> [Отрывок из текста]:
Другой такой же корифей русской литературы Боборыкин говорит, что доставляет себе такое удовольствие: каждый день непременно читать по одному рассказу Чехова.
В этот период Чехов в самой гуще столичного водоворота, в писательских, артистических и художественных кружках; то в Москве, то в Петербурге; любит сборища, остроумные беседы, театральные кулисы; ездит много по России и за границу; жизнелюбив, по-прежнему скромен и по-прежнему больше слушает и наблюдает, чем говорит сам. Слава его непрерывно растет.
Третий портрет: Чехов в Художественном театре.
Второй период в моих воспоминаниях как-то резко заканчивается неуспехом «Чайки» в Петербурге. Словно именно это надломило его жизнь, и отсюда крутой поворот. До сих пор о его болезни, кажется, никогда и не упоминалось, а вот как раз после этого Чехова иначе и не представляешь себе как человека, которого заметно подтачивает скрытый недуг.
Пишет он все меньше, две‑три вещи в год; к себе становится все строже. Самая заметная новая черта в его повестях это то, что он, оставаясь объективным, изощряя свое огромное художественное мастерство, все больше и чаще позволяет своим персонажам рассуждать, преимущественно о жизни русской интеллигенции, заблудившейся в противоречиях, нежащейся в мечте и безволии. Среди этих рассуждений вы с необыкновенной отчетливостью различаете мысли самого автора, умные, меткие, благородные, выраженные изящно, с огромным вкусом.

> [Раздел данных]:
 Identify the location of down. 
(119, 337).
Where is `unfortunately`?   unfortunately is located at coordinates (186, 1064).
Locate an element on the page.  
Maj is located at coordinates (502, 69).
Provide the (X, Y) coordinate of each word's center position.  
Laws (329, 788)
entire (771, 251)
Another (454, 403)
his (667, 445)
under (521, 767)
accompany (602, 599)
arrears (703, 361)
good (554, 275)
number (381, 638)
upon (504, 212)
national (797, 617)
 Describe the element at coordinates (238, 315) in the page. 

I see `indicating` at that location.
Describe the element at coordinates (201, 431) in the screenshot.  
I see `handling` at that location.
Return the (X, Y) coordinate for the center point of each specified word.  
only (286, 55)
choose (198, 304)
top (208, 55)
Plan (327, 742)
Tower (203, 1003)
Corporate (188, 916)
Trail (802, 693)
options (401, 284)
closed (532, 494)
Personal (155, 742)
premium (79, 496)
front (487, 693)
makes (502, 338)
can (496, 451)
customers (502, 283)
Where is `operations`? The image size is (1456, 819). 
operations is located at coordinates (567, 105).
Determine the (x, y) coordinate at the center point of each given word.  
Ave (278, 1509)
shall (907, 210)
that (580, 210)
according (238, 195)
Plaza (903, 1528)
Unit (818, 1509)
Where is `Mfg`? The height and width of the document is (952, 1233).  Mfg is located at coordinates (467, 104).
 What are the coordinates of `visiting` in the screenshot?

> [Ваши задания]:
[a] Что, согласно отрывку о Чехове, он любит в этот период?
[b] Соответствуют ли отрывку о Чехове эти утверждения: (i) Боборыкин каждый день читает по одному рассказу Чехова; (ii) в этот период Чехов больше говорит, чем слушает; (iii) со временем Чехов пишет всё больше? На каждое ответьте «да» или «нет» и дословно приведите решающие слова текста.
[c] Продолжите отрывок о Чехове после его последнего предложения.

> [Ответы к упражнению]:
[a] Сборища, остроумные беседы, театральные кулисы.

[b]
(i) Да: «каждый день непременно читать по одному рассказу Чехова».
(ii) Нет: «по-прежнему больше слушает и наблюдает, чем говорит сам».
(iii) Нет: «Пишет он все меньше, две‑три вещи в год».

[c]
Каждый его новый рассказ – уже некоторое литературное событие.
{42} Но главное в этом периоде: Чехов – драматург, Чехов – создатель нового театра. Он почти заслоняет себя как беллетриста. Популярность его ширится, образ его приобретает через театр новое обаяние. Он становится самым любимым, песня об его безыдейности замирает. Его имя уступает только еще живущему среди нас и неустанно работающему великому Толстому.
Но вместе с тем, как растет его слава, приближается и его жизненный конец. Каждую новую вещь его читатель встречает уже не с обычной читательской беспечностью, а с какой-то нежной благодарностью, с сознанием, что здесь отдаются догорающие силы.
Три портрета на протяжении восемнадцати лет. Чехов умер сорока четырех, в 1904.
2
В Москве часто организовывались кружки писателей, всегда не надолго, быстро рассыпались. Одним из таких кружков заведовал Николай Кичеев, редактор журнала «Будильник». Всегда очень приличный, корректный, приветливый, немножко холодноватый, болезненный, говорил всегда негромко и сам почти не смеялся, – даже странно было, что это редактор именно юмористического журнала. Но он любил смех больше всего на свете, чувствовал его силу и был из тех, которые считают остроумие величайшим даром человека. Я его знал уже давно; в годы моих литературных начинаний мы с ним вдвоем вели в «Будильнике» театральный отдел за общей подписью «Нике и Кикс».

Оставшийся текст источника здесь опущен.